> [Requirement]
All entries below must be reproduced without a single change.

--------

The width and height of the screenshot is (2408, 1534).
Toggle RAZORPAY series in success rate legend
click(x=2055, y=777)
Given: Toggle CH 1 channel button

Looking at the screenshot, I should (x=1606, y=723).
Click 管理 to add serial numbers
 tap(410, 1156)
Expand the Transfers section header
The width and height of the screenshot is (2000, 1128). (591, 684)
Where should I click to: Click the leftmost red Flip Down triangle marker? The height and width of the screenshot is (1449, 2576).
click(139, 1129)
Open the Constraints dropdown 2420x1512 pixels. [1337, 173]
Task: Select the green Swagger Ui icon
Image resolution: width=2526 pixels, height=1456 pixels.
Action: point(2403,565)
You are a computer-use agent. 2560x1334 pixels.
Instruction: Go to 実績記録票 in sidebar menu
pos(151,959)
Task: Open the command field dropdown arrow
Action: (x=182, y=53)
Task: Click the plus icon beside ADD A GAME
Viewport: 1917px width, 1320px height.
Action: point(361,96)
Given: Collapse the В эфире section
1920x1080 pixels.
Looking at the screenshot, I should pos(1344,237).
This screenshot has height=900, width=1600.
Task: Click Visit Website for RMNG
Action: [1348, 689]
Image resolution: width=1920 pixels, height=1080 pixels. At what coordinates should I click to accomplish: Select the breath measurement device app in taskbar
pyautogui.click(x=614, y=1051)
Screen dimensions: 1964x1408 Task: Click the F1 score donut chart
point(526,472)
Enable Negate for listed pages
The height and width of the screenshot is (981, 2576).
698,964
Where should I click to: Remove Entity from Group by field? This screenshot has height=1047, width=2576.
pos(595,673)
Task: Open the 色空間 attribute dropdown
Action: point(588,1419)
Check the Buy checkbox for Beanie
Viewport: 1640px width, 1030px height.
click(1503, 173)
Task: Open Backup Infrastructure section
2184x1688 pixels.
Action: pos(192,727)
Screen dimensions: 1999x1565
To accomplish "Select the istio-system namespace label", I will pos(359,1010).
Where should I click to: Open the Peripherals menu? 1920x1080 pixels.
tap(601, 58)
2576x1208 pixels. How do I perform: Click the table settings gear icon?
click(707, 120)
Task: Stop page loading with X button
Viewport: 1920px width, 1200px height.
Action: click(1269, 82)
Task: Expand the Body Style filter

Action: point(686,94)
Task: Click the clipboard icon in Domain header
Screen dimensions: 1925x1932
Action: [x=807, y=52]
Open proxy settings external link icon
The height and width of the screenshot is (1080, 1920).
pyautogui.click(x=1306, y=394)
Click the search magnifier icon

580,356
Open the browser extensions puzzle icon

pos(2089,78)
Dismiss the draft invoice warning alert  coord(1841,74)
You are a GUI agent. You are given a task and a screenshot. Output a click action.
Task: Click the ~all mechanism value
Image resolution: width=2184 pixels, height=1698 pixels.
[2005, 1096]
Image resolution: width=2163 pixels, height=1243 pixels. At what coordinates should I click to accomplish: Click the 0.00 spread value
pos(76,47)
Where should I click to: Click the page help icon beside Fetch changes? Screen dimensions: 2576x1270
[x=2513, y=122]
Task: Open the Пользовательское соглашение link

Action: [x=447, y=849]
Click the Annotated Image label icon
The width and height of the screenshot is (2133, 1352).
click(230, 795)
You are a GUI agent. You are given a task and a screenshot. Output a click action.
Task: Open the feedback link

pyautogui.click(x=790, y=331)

--------

> [Exercise answer]
The width and height of the screenshot is (2408, 1534).
Toggle RAZORPAY series in success rate legend
click(x=2055, y=777)
Given: Toggle CH 1 channel button

Looking at the screenshot, I should (x=1606, y=723).
Click 管理 to add serial numbers
 tap(410, 1156)
Expand the Transfers section header
The width and height of the screenshot is (2000, 1128). (591, 684)
Where should I click to: Click the leftmost red Flip Down triangle marker? The height and width of the screenshot is (1449, 2576).
click(139, 1129)
Open the Constraints dropdown 2420x1512 pixels. [1337, 173]
Task: Select the green Swagger Ui icon
Image resolution: width=2526 pixels, height=1456 pixels.
Action: point(2403,565)
You are a computer-use agent. 2560x1334 pixels.
Instruction: Go to 実績記録票 in sidebar menu
pos(151,959)
Task: Open the command field dropdown arrow
Action: (x=182, y=53)
Task: Click the plus icon beside ADD A GAME
Viewport: 1917px width, 1320px height.
Action: point(361,96)
Given: Collapse the В эфире section
1920x1080 pixels.
Looking at the screenshot, I should pos(1344,237).
This screenshot has height=900, width=1600.
Task: Click Visit Website for RMNG
Action: [1348, 689]
Image resolution: width=1920 pixels, height=1080 pixels. At what coordinates should I click to accomplish: Select the breath measurement device app in taskbar
pyautogui.click(x=614, y=1051)
Screen dimensions: 1964x1408 Task: Click the F1 score donut chart
point(526,472)
Enable Negate for listed pages
The height and width of the screenshot is (981, 2576).
698,964
Where should I click to: Remove Entity from Group by field? This screenshot has height=1047, width=2576.
pos(595,673)
Task: Open the 色空間 attribute dropdown
Action: point(588,1419)
Check the Buy checkbox for Beanie
Viewport: 1640px width, 1030px height.
click(1503, 173)
Task: Open Backup Infrastructure section
2184x1688 pixels.
Action: pos(192,727)
Screen dimensions: 1999x1565
To accomplish "Select the istio-system namespace label", I will pos(359,1010).
Where should I click to: Open the Peripherals menu? 1920x1080 pixels.
tap(601, 58)
2576x1208 pixels. How do I perform: Click the table settings gear icon?
click(707, 120)
Task: Stop page loading with X button
Viewport: 1920px width, 1200px height.
Action: click(1269, 82)
Task: Expand the Body Style filter

Action: point(686,94)
Task: Click the clipboard icon in Domain header
Screen dimensions: 1925x1932
Action: [x=807, y=52]
Open proxy settings external link icon
The height and width of the screenshot is (1080, 1920).
pyautogui.click(x=1306, y=394)
Click the search magnifier icon

580,356
Open the browser extensions puzzle icon

pos(2089,78)
Dismiss the draft invoice warning alert  coord(1841,74)
You are a GUI agent. You are given a task and a screenshot. Output a click action.
Task: Click the ~all mechanism value
Image resolution: width=2184 pixels, height=1698 pixels.
[2005, 1096]
Image resolution: width=2163 pixels, height=1243 pixels. At what coordinates should I click to accomplish: Click the 0.00 spread value
pos(76,47)
Where should I click to: Click the page help icon beside Fetch changes? Screen dimensions: 2576x1270
[x=2513, y=122]
Task: Open the Пользовательское соглашение link

Action: [x=447, y=849]
Click the Annotated Image label icon
The width and height of the screenshot is (2133, 1352).
click(230, 795)
You are a GUI agent. You are given a task and a screenshot. Output a click action.
Task: Open the feedback link

pyautogui.click(x=790, y=331)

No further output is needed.